Hilfsorganisation aus Nettetal Hisbollah blockiert Hilfe für Beirut

Nettetal · Zwischen Nettetal und Beirut wird jede Menge telefoniert. Die Hilfsorganisation Human plus sucht eine Lösung, einen Container mit Hilfsgütern nach Beirut zu schicken. Eine Zusammenarbeit mit der Hisbollah wird abgelehnt.

 Human-plus-Vorsitzender Anestis Ioannidis verlädt im Juli Paletten mit Nahrungsmitteln in einen türkischen Sattelschlepper, der anschließend die Hilfslieferung in den Norden Syriens brachte.

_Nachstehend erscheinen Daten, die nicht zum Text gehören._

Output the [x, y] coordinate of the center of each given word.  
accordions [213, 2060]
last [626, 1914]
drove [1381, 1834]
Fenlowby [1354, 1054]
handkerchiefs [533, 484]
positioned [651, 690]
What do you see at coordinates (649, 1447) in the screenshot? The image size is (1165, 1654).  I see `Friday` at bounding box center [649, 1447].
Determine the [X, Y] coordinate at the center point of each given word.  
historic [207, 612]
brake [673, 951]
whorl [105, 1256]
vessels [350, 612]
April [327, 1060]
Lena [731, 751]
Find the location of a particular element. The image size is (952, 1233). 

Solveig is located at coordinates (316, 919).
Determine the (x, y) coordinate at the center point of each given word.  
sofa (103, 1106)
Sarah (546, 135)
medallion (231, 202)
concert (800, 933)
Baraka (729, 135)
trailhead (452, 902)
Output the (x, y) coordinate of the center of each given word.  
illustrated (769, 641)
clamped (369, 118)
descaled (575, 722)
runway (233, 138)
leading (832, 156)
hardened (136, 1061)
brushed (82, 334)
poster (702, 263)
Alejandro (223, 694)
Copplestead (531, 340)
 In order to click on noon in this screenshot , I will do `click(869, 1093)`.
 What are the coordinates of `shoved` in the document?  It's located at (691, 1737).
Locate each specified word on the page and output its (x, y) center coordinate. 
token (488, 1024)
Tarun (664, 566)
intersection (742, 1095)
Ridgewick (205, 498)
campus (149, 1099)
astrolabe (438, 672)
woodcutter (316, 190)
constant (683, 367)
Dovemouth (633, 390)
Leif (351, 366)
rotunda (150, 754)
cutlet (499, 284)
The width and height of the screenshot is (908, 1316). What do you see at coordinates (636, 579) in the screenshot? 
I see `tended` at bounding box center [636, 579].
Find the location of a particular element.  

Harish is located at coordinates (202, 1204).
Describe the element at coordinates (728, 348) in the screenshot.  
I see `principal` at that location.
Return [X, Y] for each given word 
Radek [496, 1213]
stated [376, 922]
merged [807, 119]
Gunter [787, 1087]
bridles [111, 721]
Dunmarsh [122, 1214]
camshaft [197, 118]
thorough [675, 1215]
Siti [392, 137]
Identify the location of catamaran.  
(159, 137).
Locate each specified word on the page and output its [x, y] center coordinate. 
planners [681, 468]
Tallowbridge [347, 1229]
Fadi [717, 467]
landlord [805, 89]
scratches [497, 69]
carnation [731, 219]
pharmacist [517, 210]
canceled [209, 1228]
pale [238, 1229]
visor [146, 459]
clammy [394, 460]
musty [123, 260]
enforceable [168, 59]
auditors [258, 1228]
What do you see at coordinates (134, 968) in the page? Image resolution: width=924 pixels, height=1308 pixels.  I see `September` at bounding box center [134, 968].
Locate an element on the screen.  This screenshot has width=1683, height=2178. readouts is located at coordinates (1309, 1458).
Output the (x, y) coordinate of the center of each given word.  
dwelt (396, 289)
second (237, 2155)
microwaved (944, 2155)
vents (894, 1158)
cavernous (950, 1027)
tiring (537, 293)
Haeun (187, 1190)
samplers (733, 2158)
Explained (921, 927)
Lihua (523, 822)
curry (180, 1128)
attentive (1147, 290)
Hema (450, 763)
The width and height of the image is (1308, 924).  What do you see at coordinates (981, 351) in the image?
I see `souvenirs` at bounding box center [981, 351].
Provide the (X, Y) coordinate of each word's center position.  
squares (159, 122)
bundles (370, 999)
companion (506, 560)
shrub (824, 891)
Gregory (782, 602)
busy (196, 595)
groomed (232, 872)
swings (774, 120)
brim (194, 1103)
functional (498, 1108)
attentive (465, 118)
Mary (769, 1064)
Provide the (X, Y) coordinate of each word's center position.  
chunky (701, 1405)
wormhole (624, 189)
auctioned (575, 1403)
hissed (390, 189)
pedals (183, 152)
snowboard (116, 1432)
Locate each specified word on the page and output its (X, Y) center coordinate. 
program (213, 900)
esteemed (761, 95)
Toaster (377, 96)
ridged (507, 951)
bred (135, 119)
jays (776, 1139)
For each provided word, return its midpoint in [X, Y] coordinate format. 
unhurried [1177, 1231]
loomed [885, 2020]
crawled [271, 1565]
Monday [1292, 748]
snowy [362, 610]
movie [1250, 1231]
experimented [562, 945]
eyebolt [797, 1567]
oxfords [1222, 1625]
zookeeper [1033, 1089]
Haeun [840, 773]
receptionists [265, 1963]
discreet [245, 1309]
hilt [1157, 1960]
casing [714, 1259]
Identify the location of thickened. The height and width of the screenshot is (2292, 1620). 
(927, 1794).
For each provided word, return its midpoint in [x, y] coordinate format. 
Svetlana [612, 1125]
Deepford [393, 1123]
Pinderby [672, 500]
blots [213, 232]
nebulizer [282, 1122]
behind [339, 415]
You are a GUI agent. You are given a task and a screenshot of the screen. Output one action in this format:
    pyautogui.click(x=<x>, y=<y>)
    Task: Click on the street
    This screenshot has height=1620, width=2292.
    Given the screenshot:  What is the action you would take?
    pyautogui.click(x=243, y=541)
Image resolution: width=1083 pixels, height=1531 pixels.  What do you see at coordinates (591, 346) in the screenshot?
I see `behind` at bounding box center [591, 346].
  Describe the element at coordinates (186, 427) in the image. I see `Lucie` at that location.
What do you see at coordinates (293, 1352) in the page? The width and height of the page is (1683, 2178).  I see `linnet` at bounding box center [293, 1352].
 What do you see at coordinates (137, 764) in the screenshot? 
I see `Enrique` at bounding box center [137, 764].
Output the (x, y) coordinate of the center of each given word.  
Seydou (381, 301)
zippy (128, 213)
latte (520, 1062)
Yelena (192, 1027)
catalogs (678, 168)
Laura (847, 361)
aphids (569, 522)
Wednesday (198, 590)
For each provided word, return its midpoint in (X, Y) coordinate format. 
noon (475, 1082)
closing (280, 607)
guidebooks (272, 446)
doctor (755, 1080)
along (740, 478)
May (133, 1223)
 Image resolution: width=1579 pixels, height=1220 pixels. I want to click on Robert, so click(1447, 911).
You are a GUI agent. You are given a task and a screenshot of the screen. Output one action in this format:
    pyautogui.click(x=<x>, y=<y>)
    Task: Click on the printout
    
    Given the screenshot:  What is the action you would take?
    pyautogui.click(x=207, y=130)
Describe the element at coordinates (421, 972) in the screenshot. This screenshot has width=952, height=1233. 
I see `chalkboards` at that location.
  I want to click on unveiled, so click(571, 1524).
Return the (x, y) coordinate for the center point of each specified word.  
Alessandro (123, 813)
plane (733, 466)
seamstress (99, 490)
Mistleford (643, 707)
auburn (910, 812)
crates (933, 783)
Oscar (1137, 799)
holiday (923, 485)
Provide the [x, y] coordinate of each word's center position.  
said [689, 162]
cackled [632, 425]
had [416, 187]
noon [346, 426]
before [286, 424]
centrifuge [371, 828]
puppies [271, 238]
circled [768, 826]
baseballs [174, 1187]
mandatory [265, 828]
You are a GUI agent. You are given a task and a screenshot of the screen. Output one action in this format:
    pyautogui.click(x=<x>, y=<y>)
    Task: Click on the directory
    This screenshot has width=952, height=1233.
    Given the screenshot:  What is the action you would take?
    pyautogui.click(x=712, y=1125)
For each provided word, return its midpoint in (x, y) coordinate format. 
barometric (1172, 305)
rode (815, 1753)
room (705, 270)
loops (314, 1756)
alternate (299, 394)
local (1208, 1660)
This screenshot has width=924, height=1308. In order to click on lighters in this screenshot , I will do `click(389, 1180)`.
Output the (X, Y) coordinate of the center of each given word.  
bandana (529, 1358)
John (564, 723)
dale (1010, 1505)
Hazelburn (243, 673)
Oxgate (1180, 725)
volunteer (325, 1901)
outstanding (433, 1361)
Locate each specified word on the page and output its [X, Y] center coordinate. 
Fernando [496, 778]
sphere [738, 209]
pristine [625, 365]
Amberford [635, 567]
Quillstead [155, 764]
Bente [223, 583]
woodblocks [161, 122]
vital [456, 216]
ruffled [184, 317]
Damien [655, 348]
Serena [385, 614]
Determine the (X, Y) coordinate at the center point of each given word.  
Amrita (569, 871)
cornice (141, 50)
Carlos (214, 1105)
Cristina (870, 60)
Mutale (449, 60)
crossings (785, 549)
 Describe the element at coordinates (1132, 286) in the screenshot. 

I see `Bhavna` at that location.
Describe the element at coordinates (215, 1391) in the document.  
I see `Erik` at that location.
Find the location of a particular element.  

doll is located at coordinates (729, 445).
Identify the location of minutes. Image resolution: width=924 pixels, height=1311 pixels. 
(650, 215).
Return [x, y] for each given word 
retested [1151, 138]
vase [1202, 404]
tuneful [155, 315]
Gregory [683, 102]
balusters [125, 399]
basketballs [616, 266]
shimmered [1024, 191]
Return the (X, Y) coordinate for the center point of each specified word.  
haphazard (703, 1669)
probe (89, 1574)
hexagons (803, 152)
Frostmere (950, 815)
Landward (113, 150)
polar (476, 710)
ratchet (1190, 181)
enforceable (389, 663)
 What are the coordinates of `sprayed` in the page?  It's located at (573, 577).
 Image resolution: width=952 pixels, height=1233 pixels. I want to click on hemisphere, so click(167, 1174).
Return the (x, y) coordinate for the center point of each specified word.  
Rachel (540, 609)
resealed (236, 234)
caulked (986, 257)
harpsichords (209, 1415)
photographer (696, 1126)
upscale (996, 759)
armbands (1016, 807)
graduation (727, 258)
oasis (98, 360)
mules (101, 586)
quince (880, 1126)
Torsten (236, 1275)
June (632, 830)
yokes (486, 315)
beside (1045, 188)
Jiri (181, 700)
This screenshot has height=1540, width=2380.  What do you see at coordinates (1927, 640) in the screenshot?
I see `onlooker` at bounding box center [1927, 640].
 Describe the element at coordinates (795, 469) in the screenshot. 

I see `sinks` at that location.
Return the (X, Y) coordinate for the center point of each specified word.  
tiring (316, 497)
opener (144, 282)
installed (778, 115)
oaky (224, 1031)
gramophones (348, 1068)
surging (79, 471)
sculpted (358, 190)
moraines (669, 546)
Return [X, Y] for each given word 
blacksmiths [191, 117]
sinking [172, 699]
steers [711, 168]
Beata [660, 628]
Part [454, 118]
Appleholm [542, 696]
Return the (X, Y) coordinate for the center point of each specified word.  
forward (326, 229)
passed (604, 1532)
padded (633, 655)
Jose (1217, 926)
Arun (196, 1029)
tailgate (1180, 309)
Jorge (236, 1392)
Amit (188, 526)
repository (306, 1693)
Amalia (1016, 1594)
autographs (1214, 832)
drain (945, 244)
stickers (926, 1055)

Human-plus-Vorsitzender Anestis Ioannidis verlädt im Juli Paletten mit Nahrungsmitteln in einen türkischen Sattelschlepper, der anschließend die Hilfslieferung in den Norden Syriens brachte.

Foto: Heribert Brinkmann

Der Container mit Hilfsgütern für Beirut sollte schon längst auf dem Weg zum Mittelmeer sein. Aber die Kontaktleute der Nettetaler Hilfsorganisation Human plus vor Ort in Beirut gaben noch kein grünes Licht. Im Gespräch mit Anestis Ioannidis, dem Vorsitzenden von Human plus, wird der Grund klar: Die Hisbollah hat beim Hafen zur Bedingung gemacht, die Hilfslieferung selber verteilen zu wollen oder zumindest einen Teil einzubehalten. Das lehnt Ioannidis ab. Er will nicht mit der Hisbollah zusammenarbeiten und außerdem die Kontrolle über die Verteilung durch Vertrauensleute vor Ort behalten.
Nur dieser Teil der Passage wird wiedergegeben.